Eileen O’Keefe, Dakota Wicohan program director, said all these efforts come with a strong sense of urgency. “There are more in South Dakota, but there are only four Dakota as a first language speakers left in Minnesota,” she said.

Two reside at Prairie Island Indian Community and two are known at Upper Sioux Community near Granite Falls. “We lost one at Lower Sioux this past year,” she said.
“There is an urgency to rejuvenate our language and culture. It’s now or never,” she said.
The Lower Sioux Head Start programs is especially foundational for the rejuvenation process.

Early Head Start is for newborns up to three-year-old children, said Lower Sioux’s Wabasha. The regular Head Start is for three to five-year olds before they start kindergarten.

Wabasha has one of the longest job titles, in any language. She is the Eligibility, Recruitment, Selection, Enrollment attendant /Parent, Family, Community Engagement coordinator for the Lower Sioux Head Start school.

The school uses remodeled facilities that were a day care center adjacent to Lower Sioux’s Jackpot Junction casino and hotel complex. Vanessa Goodthunder is director of the education progam and studied Dakota language at the University of Minnesota, Wabasha said. Ryan Dixon and Joe Circle Bear, Dakota and Lakota language speakers, are language faculty.

Dixon and Goodthunder have translated language and curriculum materials used in the immersion language effort. Some of the materials were obtained from the Bdote Learning Center, the K-7 Dakota and Ojibwe language public charter school in Minneapolis.

Lower Sioux Head Start is a federally supported educational effort. It received a $1.9 million federal grant and $90,000 from the Minnesota Department of Employment and Economic Development (DEED) to get started.

As a result of its public support, the programs are open to all people although most starting participants are from the Lower Sioux and Upper Sioux communities. But not all Head Start children are Native Americans, Wabasha said.

It was “heartwarming” to see other nearby families interested in Dakota language and culture so they enrolled their children, she said.

Tied in with the Head Start school, the Lower Sioux Education Department also uses its faculty in a “Home Base” program in which they take language and curriculum to weekly sessions with 10 area families. That, too, is spreading language and culture within the Lower Sioux area.

Dakota Wicohan (“Dakota way of life”)
For older children and students, the Dakota Wicohan programs are keeping the language and culture vibrant for participants and for others who interact with them, said program director O’Keefe.

It usually has about 30 students, mostly from the Lower and Upper Sioux communities, of whom 10 are young boys, she said.

The largest groupings are the Wikoska and Wiciyenna programs, said program assistant Dylan Jubera. He accompanied that group to Gibbs Farm on July 28 where they sang and explained their programs to the historical farm’s visitors.

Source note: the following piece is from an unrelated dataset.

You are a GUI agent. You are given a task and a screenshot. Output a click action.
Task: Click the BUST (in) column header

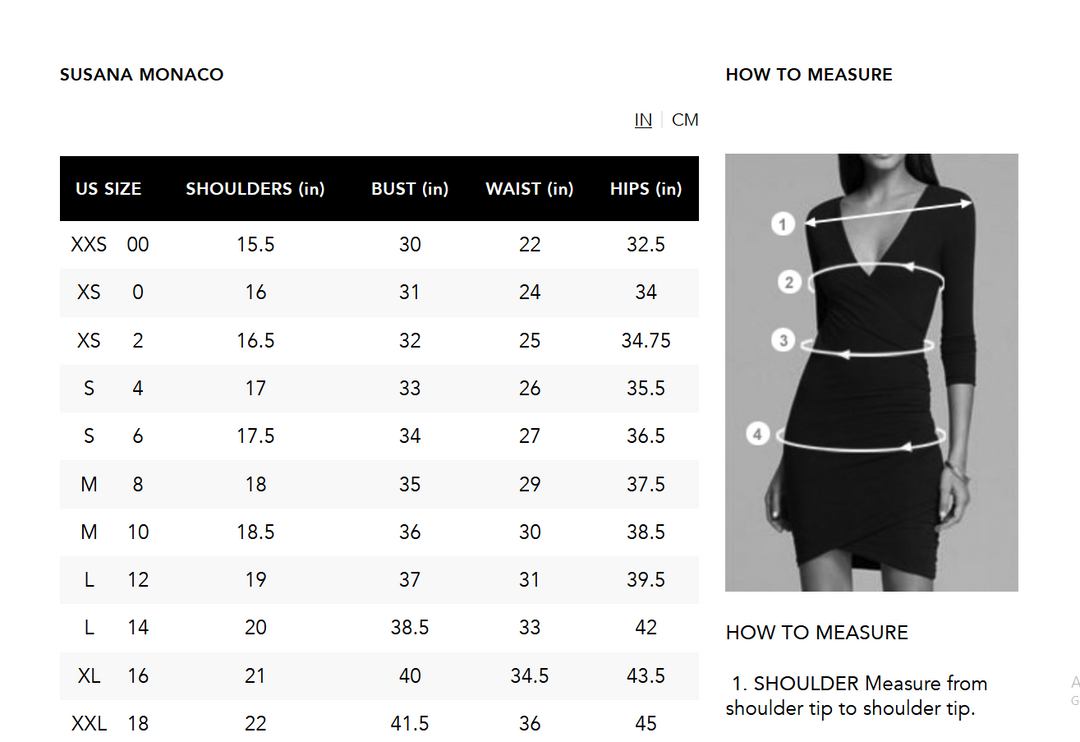(x=410, y=189)
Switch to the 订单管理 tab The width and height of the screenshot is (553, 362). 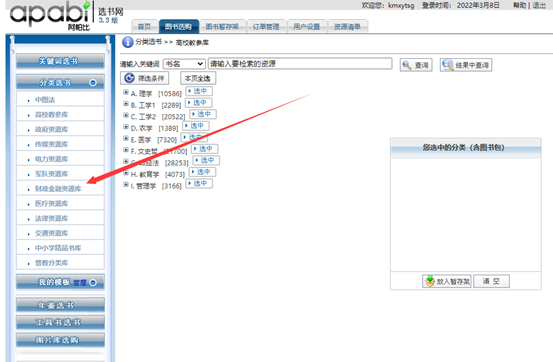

Wikoska translates to “young women,” Jubera said. Wiciyenna translates to “younger girl.” The latter is for girls age five to eight.

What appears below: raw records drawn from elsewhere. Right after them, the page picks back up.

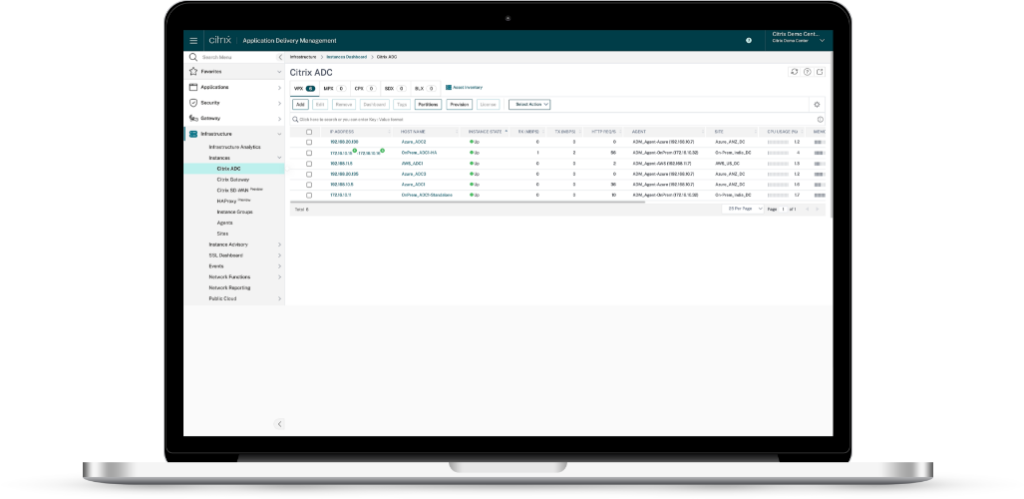Image resolution: width=1024 pixels, height=499 pixels.
Task: Open the hamburger navigation menu
Action: click(194, 40)
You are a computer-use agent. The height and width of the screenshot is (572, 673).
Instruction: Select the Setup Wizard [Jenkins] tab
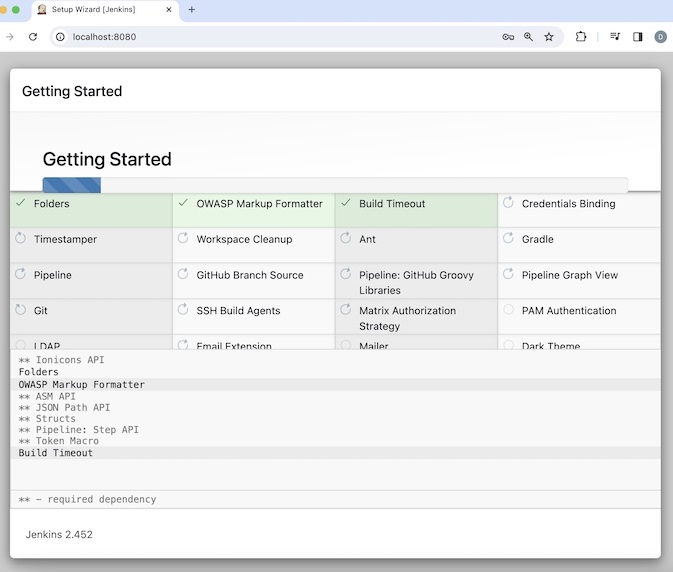click(100, 10)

“Girls that participate in our program start as Wiciyenna. They grow and become wiser and become Wikoska. The Wikoska mentor the new Wiciyenna and the circle is complete,” he said.

The choir of girls that performed at Gibbs Farm all live and go to school in the Redwood Falls and Lower Sioux Community area.

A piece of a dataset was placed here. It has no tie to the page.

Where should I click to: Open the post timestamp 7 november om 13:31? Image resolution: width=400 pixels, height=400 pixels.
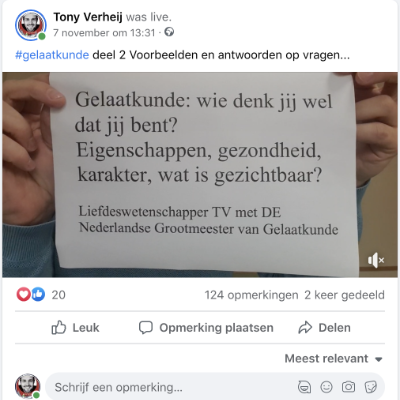[104, 33]
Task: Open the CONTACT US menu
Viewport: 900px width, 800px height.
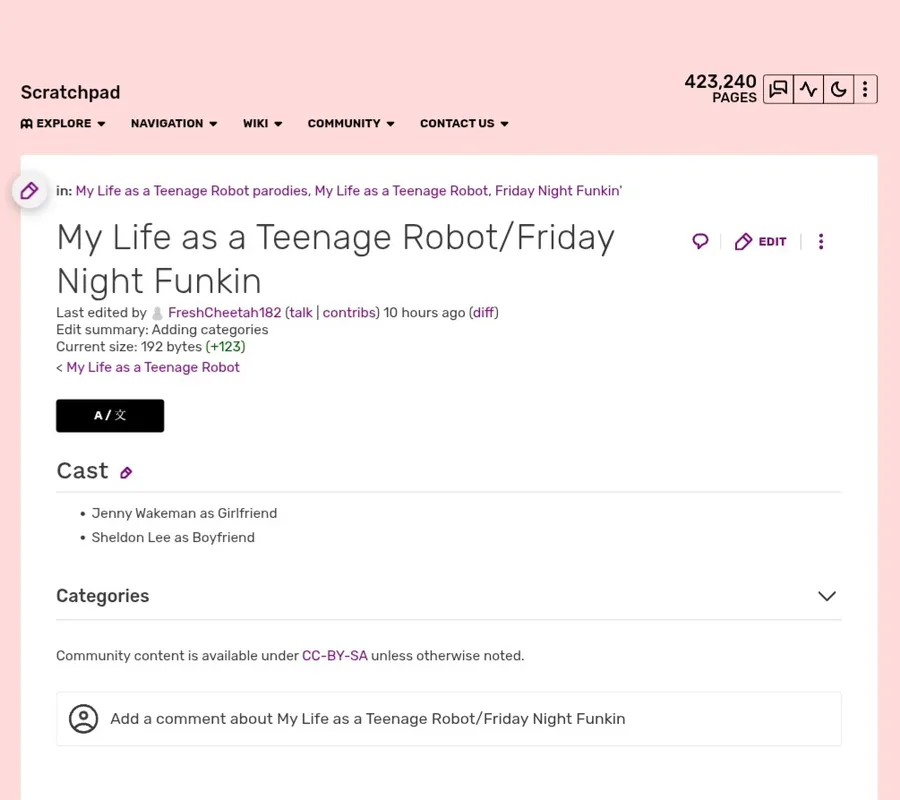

Dakota Wicohan also has a program called Koska (young man) for boys ages five through 12. While it is a diverse cultural and language education program, it, too stresses learning Dakota language and words through singing.

A fourth program clearly stresses historical and cultural experience for Dakota people.
Sunktanka Wicayuhapi (“We Care for the Horses”) is a horse care and riding program for Wicohan’s students. The programs states that it emphasizes learning life skills such as patience, discipline and dedication.

These students also are members of a 4H Club. They learn about caring for horses before starting riding lessons at the Strong Ranch outside of Morton.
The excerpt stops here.